Available records:

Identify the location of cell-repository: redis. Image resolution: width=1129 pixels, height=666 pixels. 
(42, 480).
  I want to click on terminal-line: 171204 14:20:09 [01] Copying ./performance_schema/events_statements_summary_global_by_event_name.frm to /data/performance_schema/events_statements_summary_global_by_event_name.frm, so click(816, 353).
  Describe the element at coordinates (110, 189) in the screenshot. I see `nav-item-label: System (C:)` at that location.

--

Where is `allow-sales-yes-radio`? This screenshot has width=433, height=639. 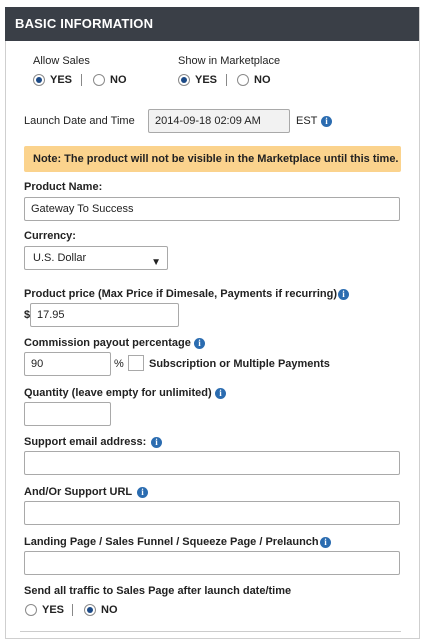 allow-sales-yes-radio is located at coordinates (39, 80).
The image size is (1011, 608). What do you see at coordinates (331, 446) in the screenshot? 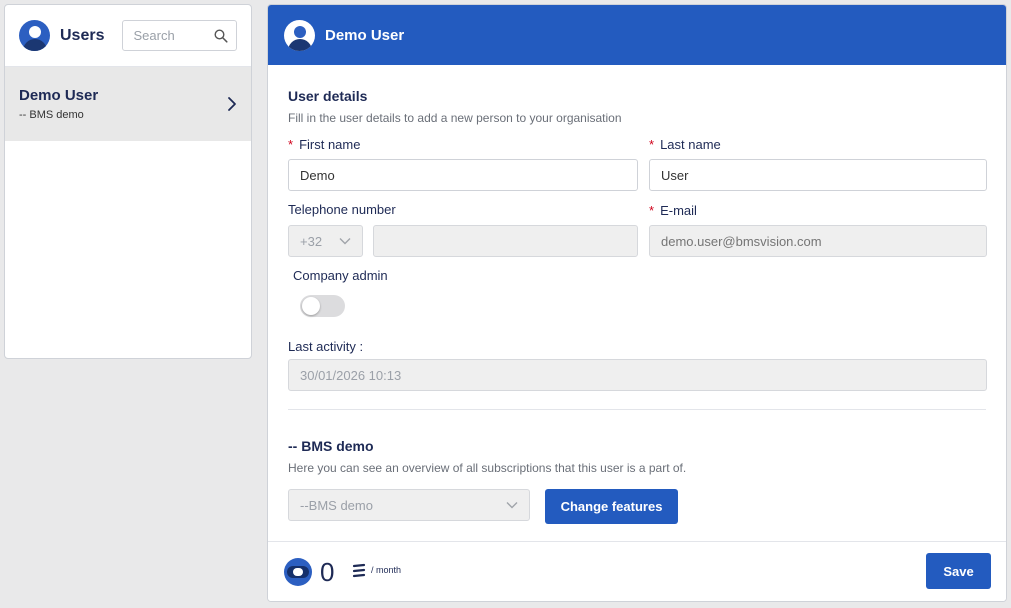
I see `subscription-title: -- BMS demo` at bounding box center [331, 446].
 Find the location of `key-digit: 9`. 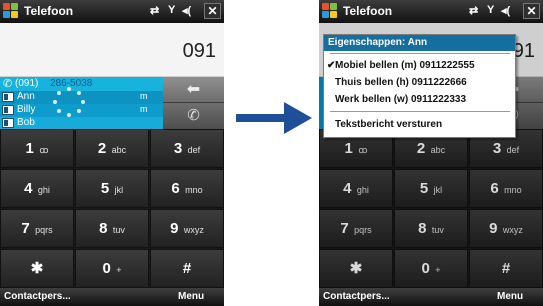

Task brief:
Reproduce the part of the listing that opens with the line containing "The image size" and closes with the line containing "Find the location", including both of those lines. Leave the pictures out.

Your solution:
The image size is (1011, 608). What do you see at coordinates (331, 446) in the screenshot? 
I see `subscription-title: -- BMS demo` at bounding box center [331, 446].
 Find the location of `key-digit: 9`. 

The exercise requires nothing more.